Purpose of the Study:
- To introduce and evaluate a generative foundation model for menstrual health data.
- To assess the model's ability to generate physiologically plausible synthetic cycles and realistic tracking behaviors.
- To examine the model's learned representations for temporal and symptomatic patterns and evaluate privacy risks.
Main Methods:
- Trained a generative foundation model on self-tracked menstrual data from over 1.2 million app users.
- Assessed synthetic data fidelity, realism of tracking behaviors, and privacy implications.
- Evaluated learned representations on downstream forecasting tasks.
Main Results:
- The generative AI model produced high-fidelity synthetic menstrual data closely mirroring real-world user data.
- No evidence of data leakage was found, indicating strong privacy preservation.
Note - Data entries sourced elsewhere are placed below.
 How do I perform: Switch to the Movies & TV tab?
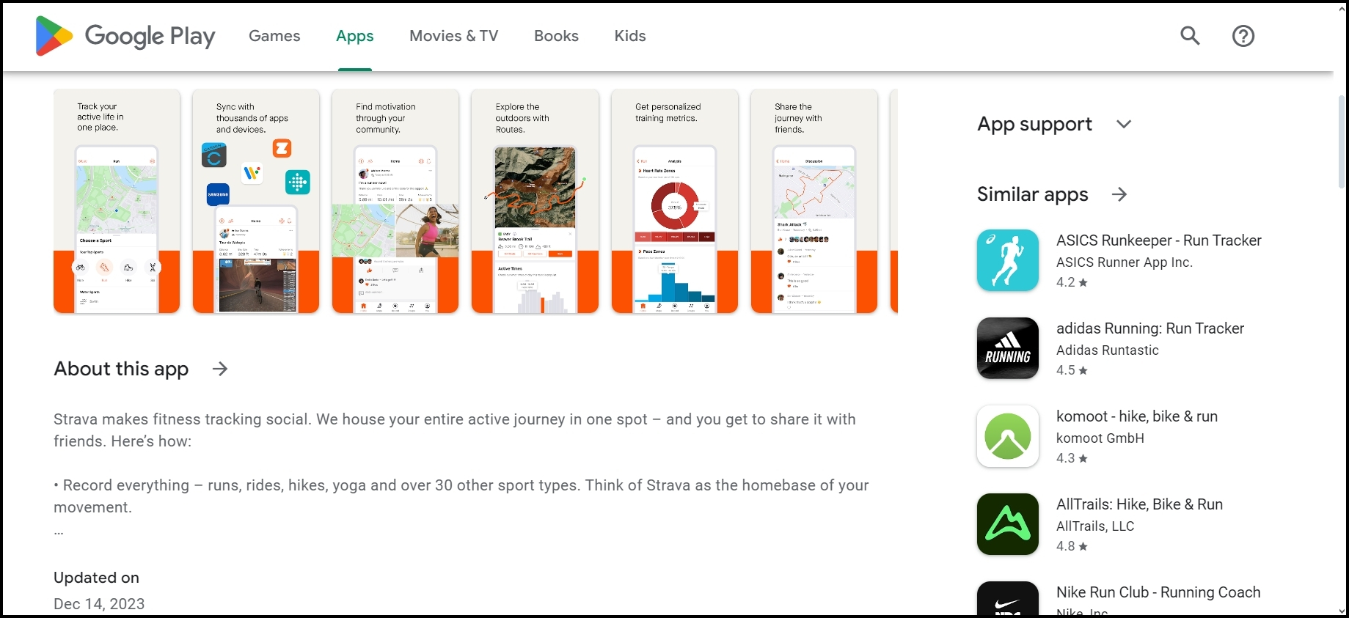pyautogui.click(x=453, y=36)
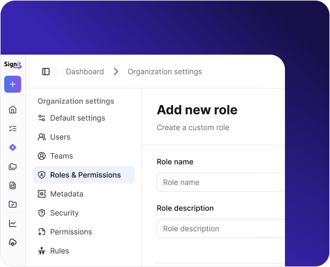The image size is (330, 267).
Task: Open Default settings menu item
Action: (77, 118)
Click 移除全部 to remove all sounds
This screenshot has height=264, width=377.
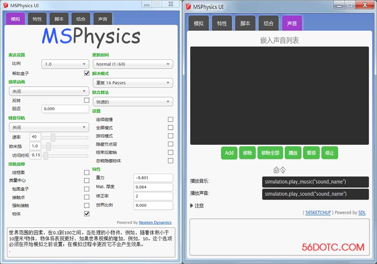tap(270, 153)
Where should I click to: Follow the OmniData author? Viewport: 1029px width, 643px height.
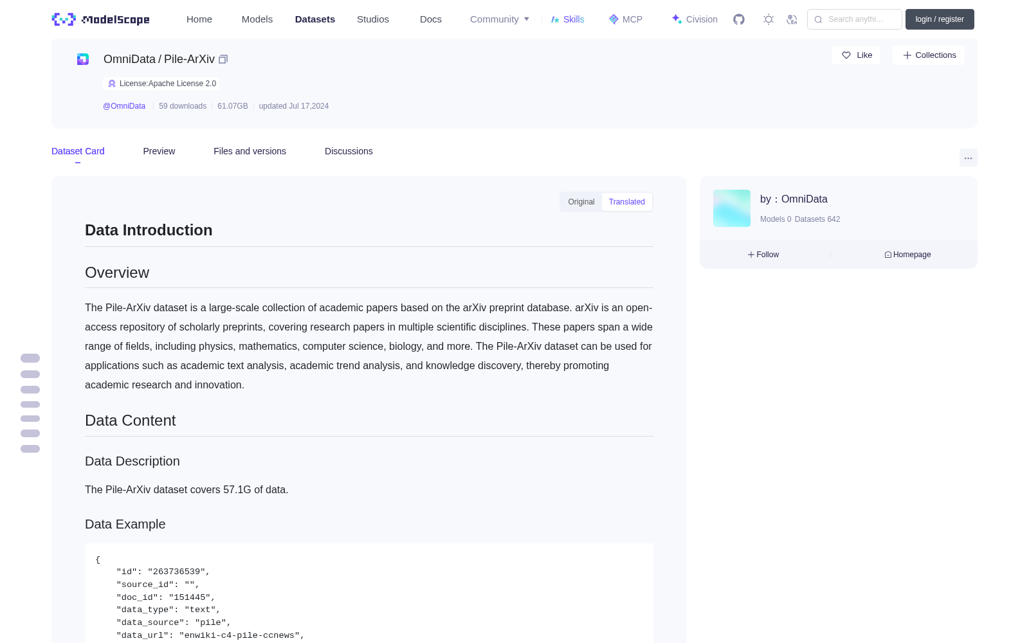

- Learned representations significantly outperformed baseline methods in forecasting tasks.
Conclusions:
- Generative AI holds significant potential for advancing menstrual health forecasting and enabling privacy-sensitive data sharing.
- This approach can facilitate scientific inquiry and improve women's health research.
- The developed model offers a robust tool for generating realistic synthetic menstrual data.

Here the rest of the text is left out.